When a RatingConcept is extracted, it is populated with a list of extracted items accessible through the .extracted_items property. Each item is an instance of the _IntegerItem class with the following attributes:

Attribute

Type

Description

value

int

The extracted rating value as an integer within the defined rating scale

justification

str

Explanation of why this rating was extracted (only if add_justifications=True)

reference_paragraphs

list[Paragraph]

List of paragraph objects that influenced the rating determination (only if add_references=True)

reference_sentences

list[Sentence]

List of sentence objects that influenced the rating determination (only if add_references=True and reference_depth="sentences")

💡 Best Practices#

  • Create descriptive names for your rating concepts that clearly indicate what aspect is being evaluated (e.g., “Product Usability Rating” rather than just “Rating”).

  • Enhance extraction quality by including clear definitions of what each point on the scale represents in your concept description (e.g., “1 = poor, 3 = average, 5 = excellent”).

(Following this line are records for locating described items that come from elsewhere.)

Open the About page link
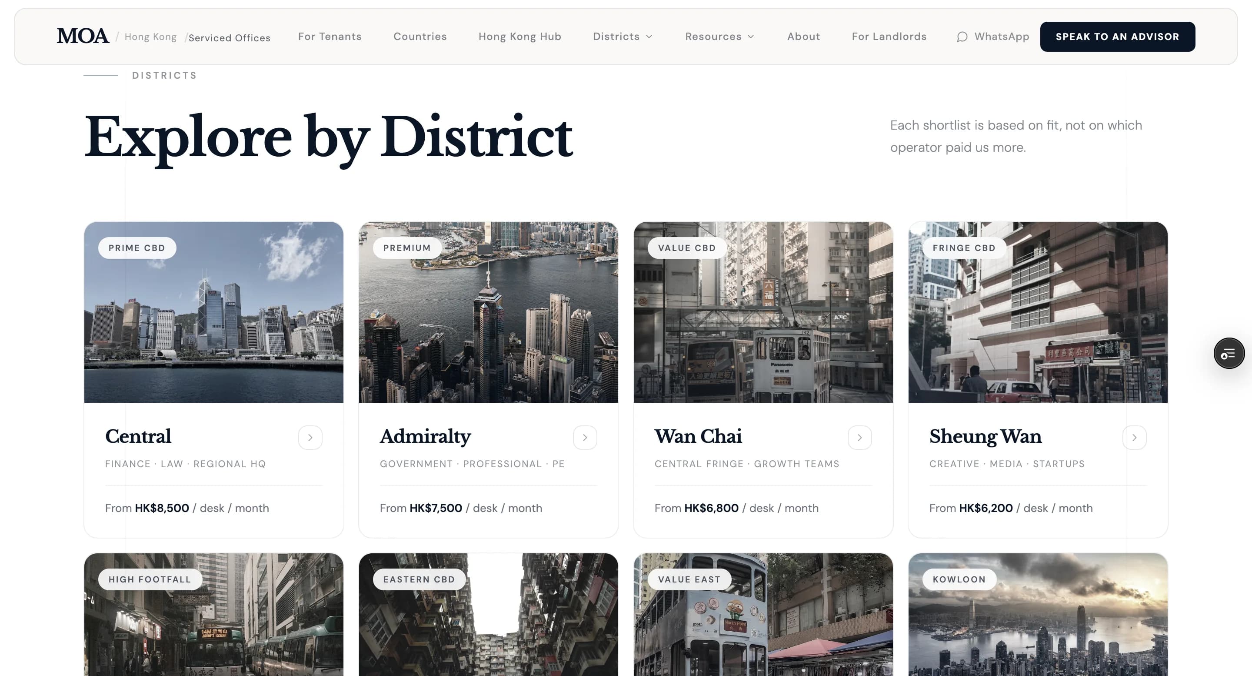pyautogui.click(x=803, y=36)
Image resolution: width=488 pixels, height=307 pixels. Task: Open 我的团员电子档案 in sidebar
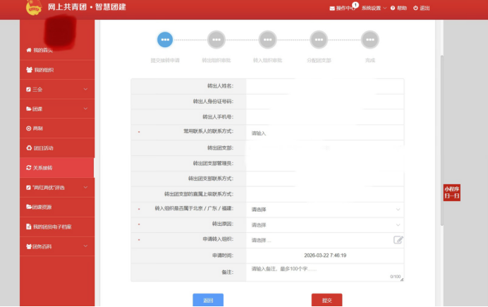click(x=49, y=227)
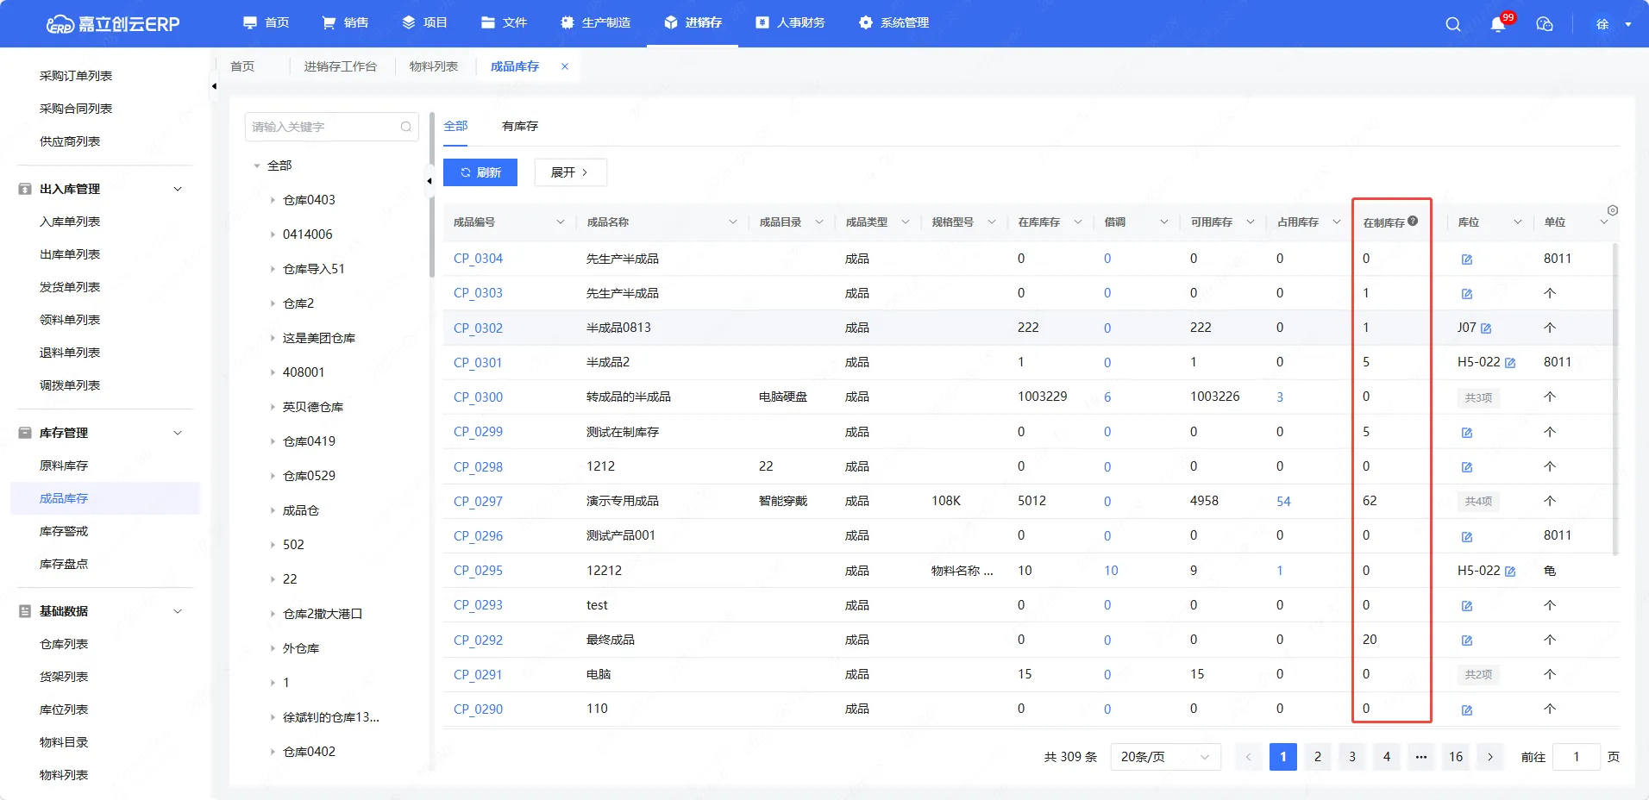Click the 刷新 refresh button
Viewport: 1649px width, 800px height.
pos(480,172)

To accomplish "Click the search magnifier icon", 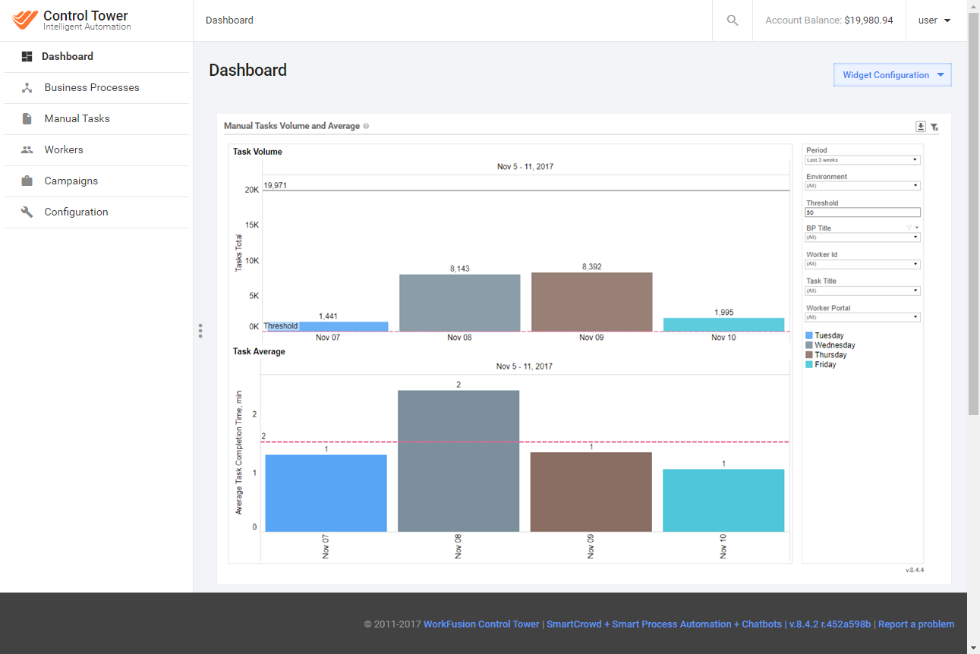I will point(733,20).
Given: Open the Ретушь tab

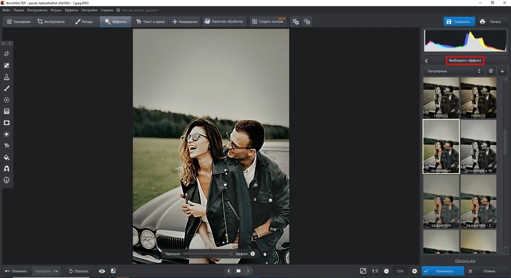Looking at the screenshot, I should [84, 22].
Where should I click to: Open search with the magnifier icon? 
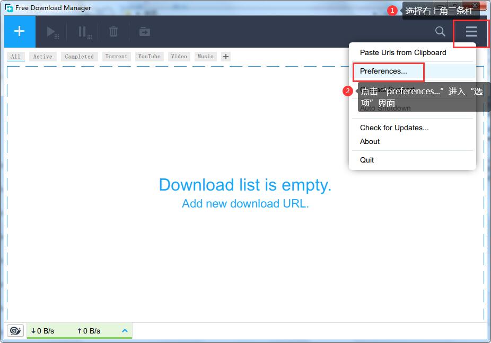pos(440,32)
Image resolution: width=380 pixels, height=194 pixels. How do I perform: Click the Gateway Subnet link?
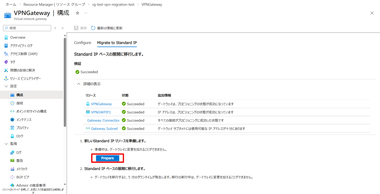coord(104,129)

  • Provide specific evaluation criteria in your concept description to guide the LLM’s assessment process. For example, when rating software usability, specify that factors like interface intuitiveness, learning curve, and navigation efficiency should be considered.

  • Enable justifications (using add_justifications=True) when you need to understand the reasoning behind a rating, which is particularly valuable for evaluations that involve complex criteria where the rationale may not be immediately obvious from the score alone.

  • Enable references (using add_references=True) to trace ratings back to specific evidence in the document that informed the evaluation.

  • Apply singular_occurrence=True for concepts that should yield a single comprehensive rating (like an overall product score) rather than multiple ratings throughout the document.